Summer is one of the best times to prepare for math courses, especially the courses that you have a problem or struggle with like algebra or calculus.

In this, post we’re going to give you 7 steps to prepare for calculus during the summer.

you would be preparing the necessary calculus subjects on your own without investing in online courses or personal internships just from the free sources that will mention in this article.

but you have to respect the timeline of each subject and give it enough time to Absorb.

This program is going to be accelerated meaning it would have to complete in just two months or 8 weeks. so it will require additional dedication and hard work, by spending at least 5 hours a day to succeed at this preparation.

This is the timeline and subjects you need to prepare for calculus.

- Trigonometry ==> 2 weeks
- Complex numbers ==> 1 week
- Rational functions ==> 1 week
- Vectors ==> 1 week
- Series ==> 1 week:
- Limits and continuity ==> 2 week

## 1 – trigonometry 2 weeks

The first subject you have to begin during the first two weeks is trigonometry. you have to learn the all basics of trigonometry subject that we would list below:

- Trigonometric identities on the unit circle
- Inverse trigonometric functions
- law of sine
- law of cosine
- trigonometric funtions

The first thing that you will begin within the first week is how to transform the angle From degrees to radians. first of all, you have to learn how to represent angles in circles like this form below.

For instance, you would be learning where you should point **π/4 or π/3** in a circle. The unit and circle subject is interesting also in representing trigonometric functions.

the next step is to learn how to discover trigonometric functions like sine and cosine and learn how to inverse them for instance:

you should know:

- what is the law of cosine
- what is the law of sine
- The inverse of cos is arccos
- The inverse of sin is arcsin

theses operations are easy to complete they are not complicated once you understand them they won’t take you so much to complete.

The last thing is will be learning how to solve trigonometric equations like in the example below:

- cos(x)² + sin(x)²= 1
- tang(x) = sin(x)/cos(x)
- cos(π+π/4)

this is the hardest part you will face in trigonometry, to not struggle in these equations you have to respect the order by restudying the all previous topics we mentioned in the paragraph.

## 2 Complex numbers 1 week

complex numbers will be your next subject to study after trigonometry, in complex numbers you will be studying functions like the example below:

if you haven’t heard or studied complex numbers. you will discover your first time the wired sing or “ i “ as you have seen multiplied by Y in the example above.

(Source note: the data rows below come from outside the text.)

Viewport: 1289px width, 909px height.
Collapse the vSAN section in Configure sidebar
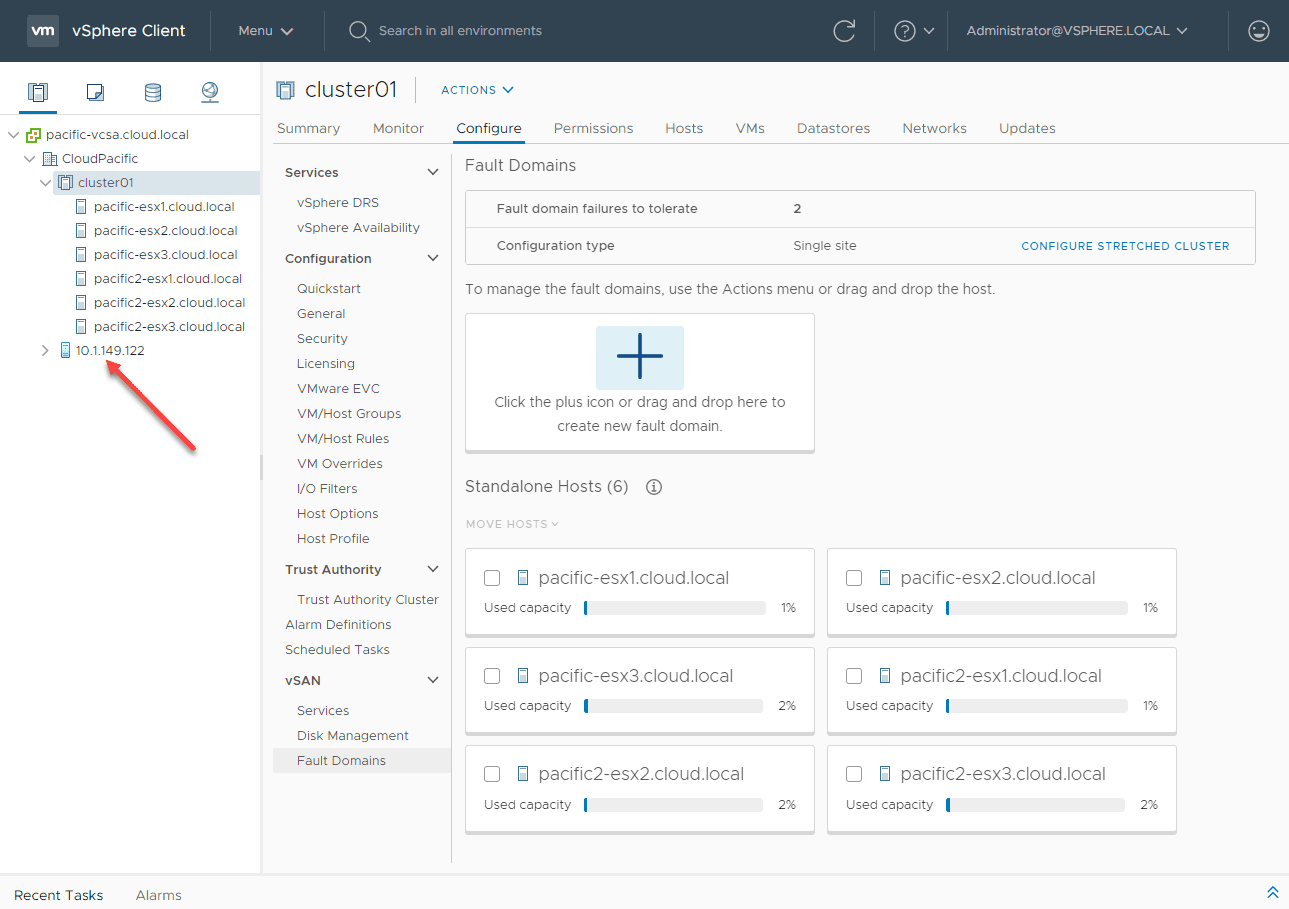pyautogui.click(x=433, y=681)

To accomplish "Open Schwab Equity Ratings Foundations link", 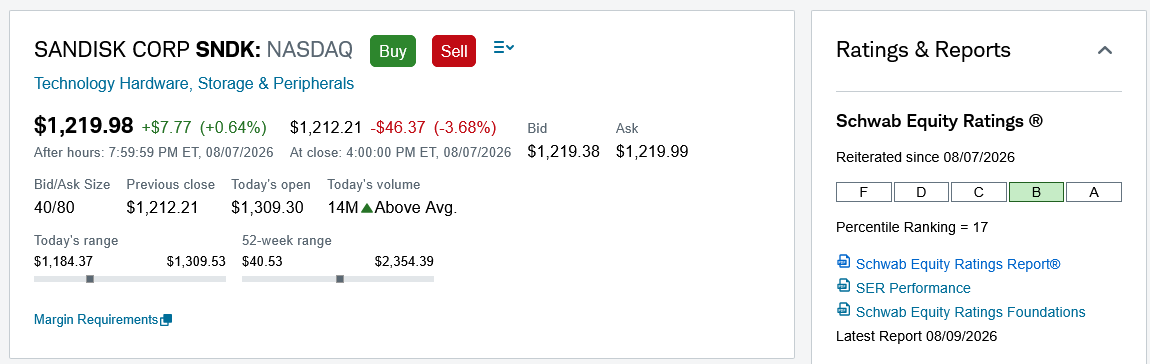I will coord(970,312).
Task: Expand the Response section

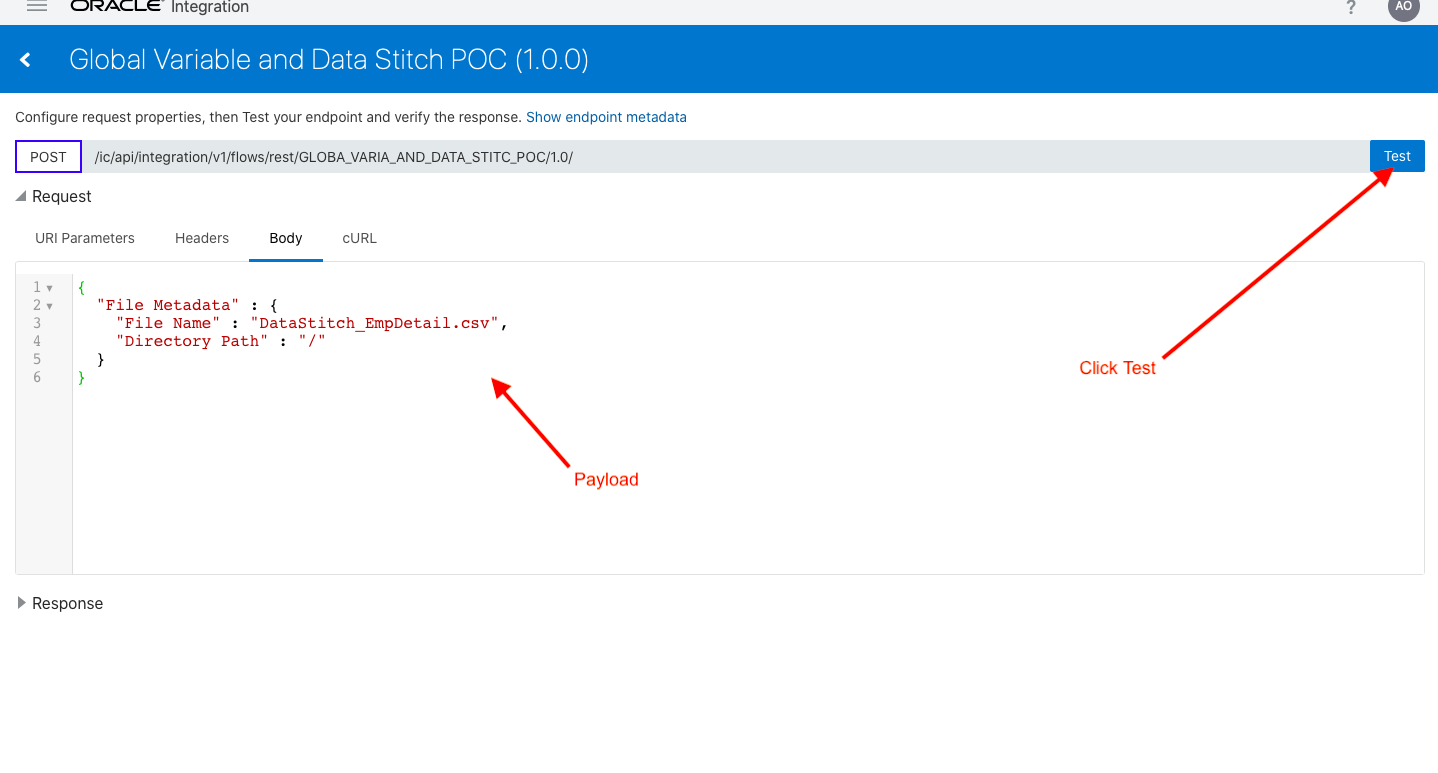Action: (x=21, y=603)
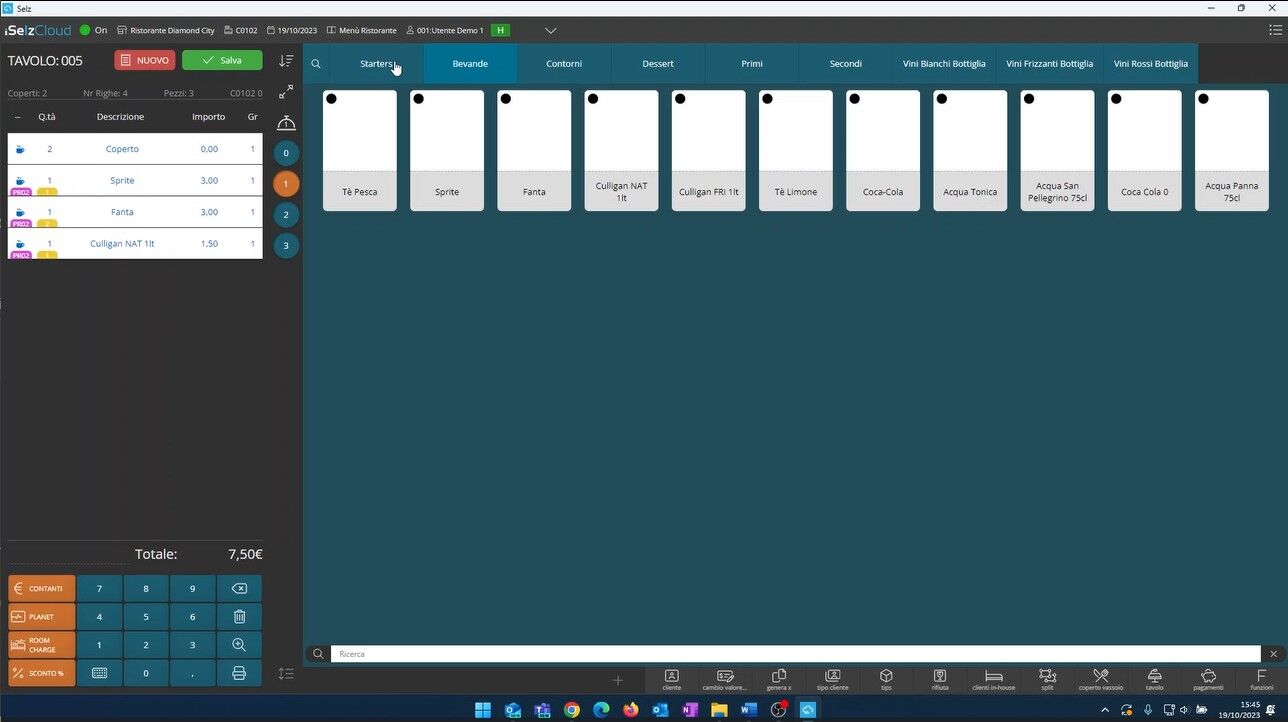Open clienti in-house bed icon

pyautogui.click(x=993, y=679)
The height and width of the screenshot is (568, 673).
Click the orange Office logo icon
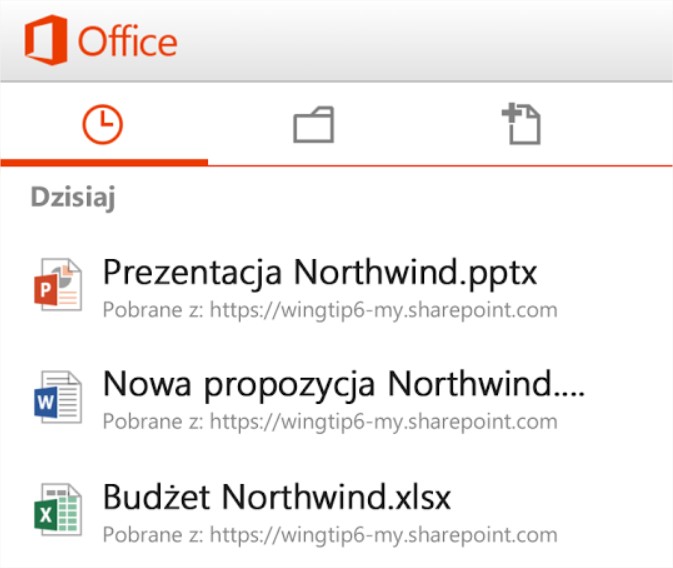(46, 41)
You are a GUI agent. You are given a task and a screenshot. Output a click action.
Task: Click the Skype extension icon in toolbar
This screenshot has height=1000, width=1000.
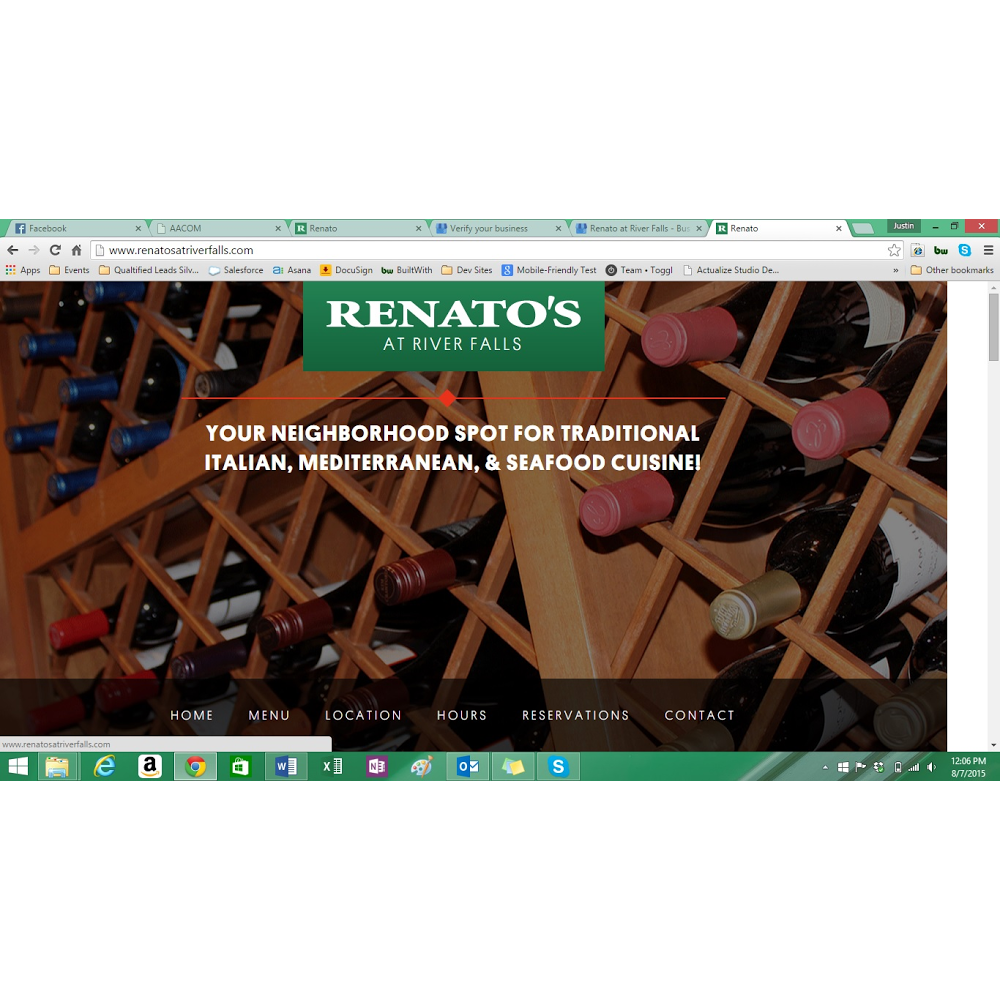point(964,250)
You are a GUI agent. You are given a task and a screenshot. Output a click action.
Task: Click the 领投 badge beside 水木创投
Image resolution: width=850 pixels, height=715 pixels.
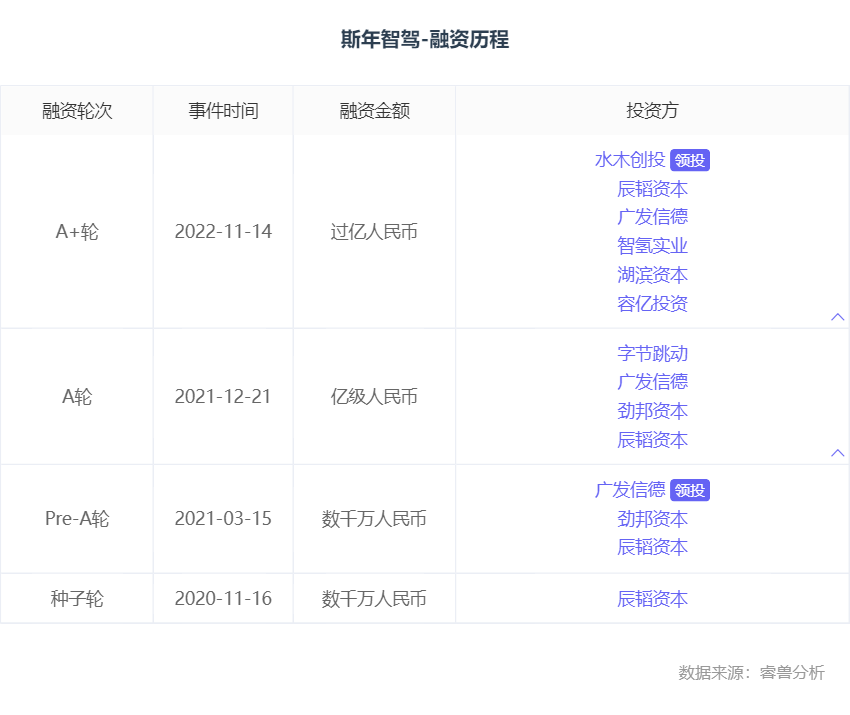click(x=690, y=160)
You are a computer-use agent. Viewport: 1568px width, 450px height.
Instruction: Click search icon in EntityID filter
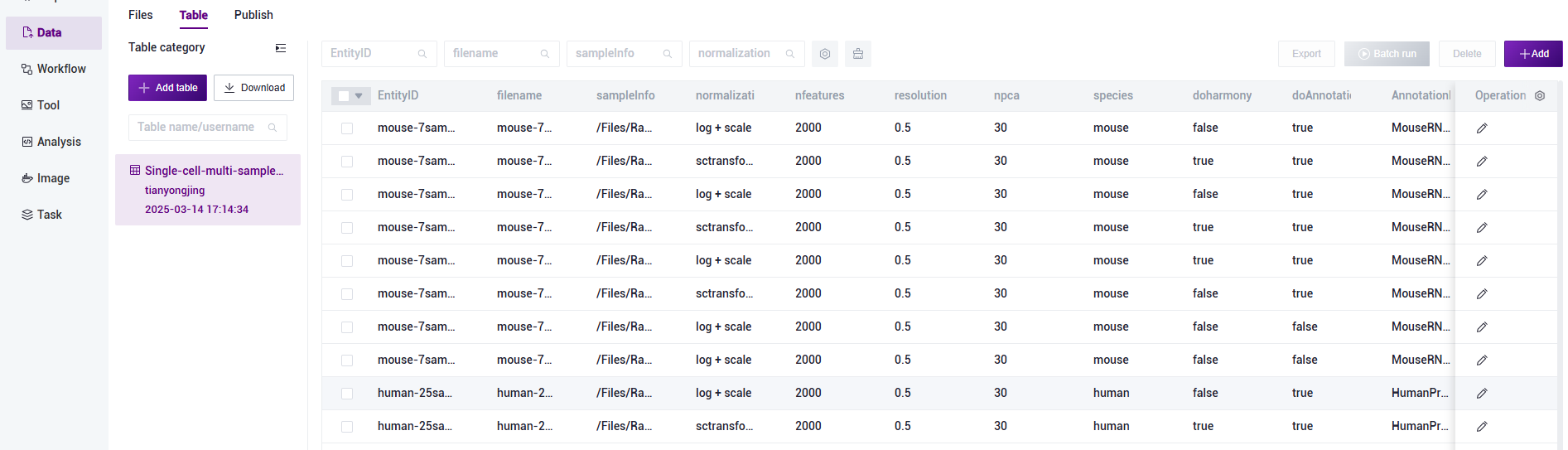[x=422, y=54]
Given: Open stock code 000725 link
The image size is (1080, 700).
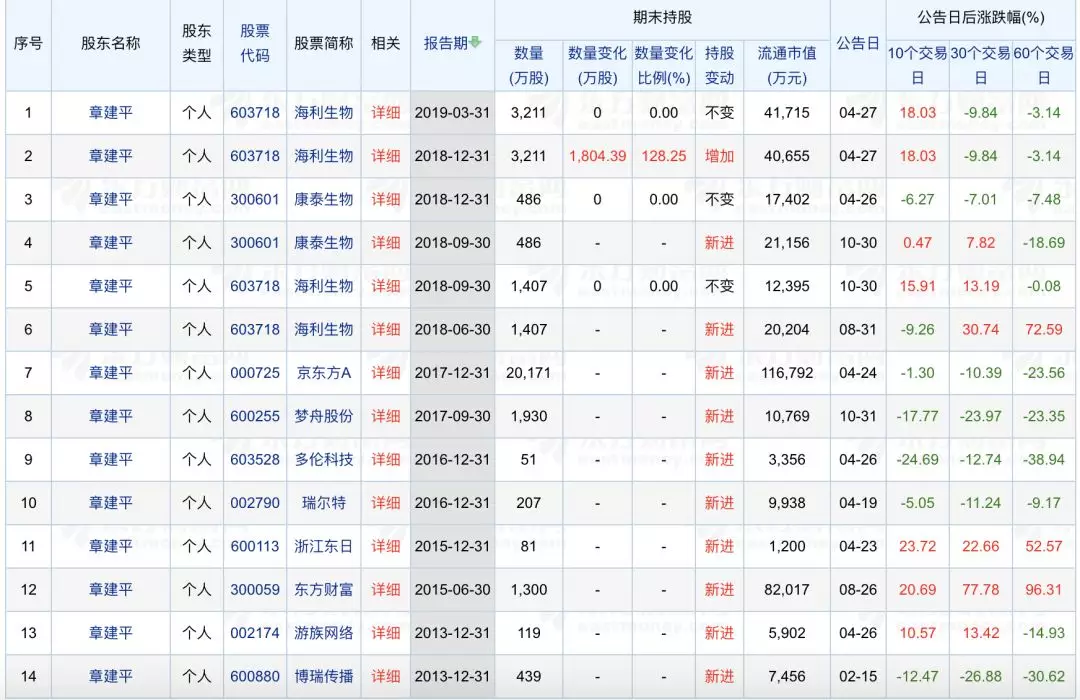Looking at the screenshot, I should point(255,373).
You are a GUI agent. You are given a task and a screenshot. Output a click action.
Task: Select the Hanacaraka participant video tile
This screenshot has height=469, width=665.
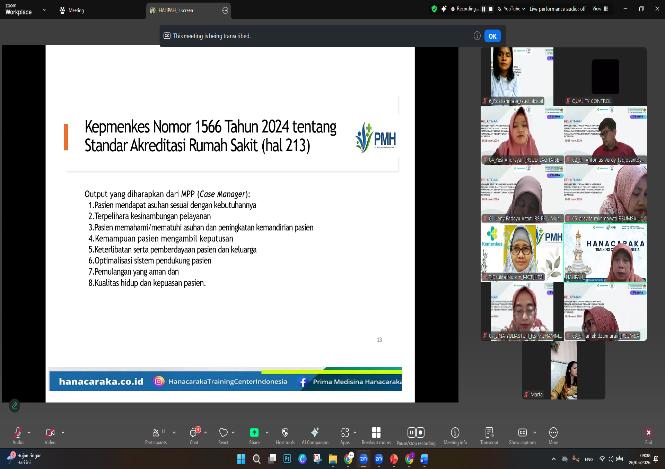click(x=605, y=254)
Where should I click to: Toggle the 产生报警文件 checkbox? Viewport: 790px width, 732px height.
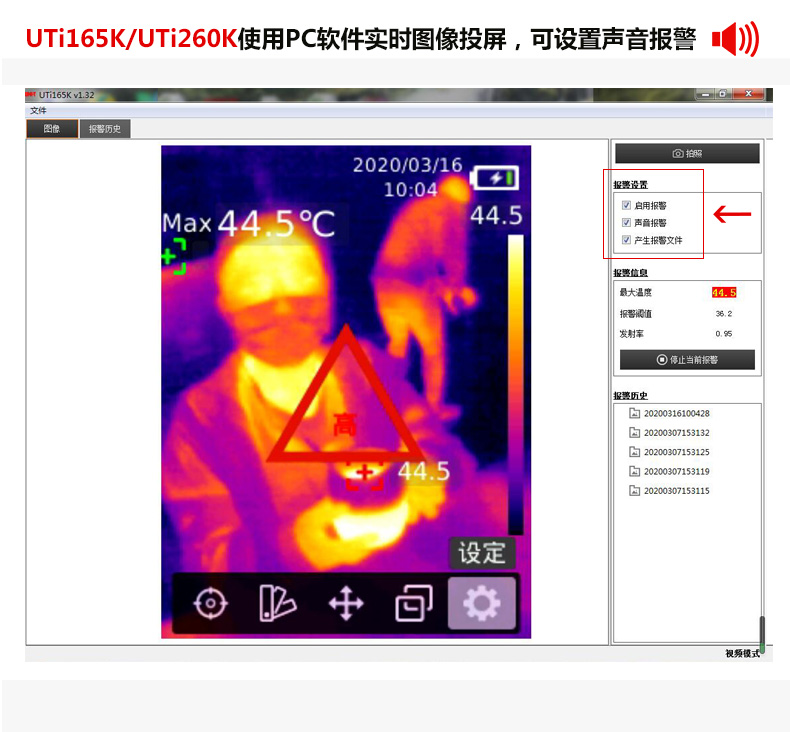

complex numbers are not a complicated subject, if you dedicated 5 hours a day you could finish it in just 1 week. 1 Week is not enough to solve many problems to gain enough experience. but 2 months of summer is enough to have an idea about getting you on the right track to finish your calculus summer preparation.

in complex numbers you’ll be discovering :

- The complex plane
- Distance and midpoint of complex numbers
- Complex conjugates and dividing complex numbers
- Identities with complex numbers
- Modulus (absolute value) and argument (angle) of complex numbers
- The polar form of complex numbers
- Graphically multiplying complex numbers
- Multiplying and dividing complex numbers in polar form

for instance, we’re going to give an example of how to multiply complex :

*in complex number i²=-1*

This was an example that indicates that complex numbers are a topic that requires having a solid background in algebra. So if you struggle in algebra as you will struggle you will not be doing well in complete numbers.

## 3 Rational functions 1 week

rational functions is not a complex subject, you could study it and complete it easily in just 3 or 4 days if you are very good and have a solid background in a fraction a subject you alrady took in algebra 1.

Typically fractional numbers are functions that can be written in the following form.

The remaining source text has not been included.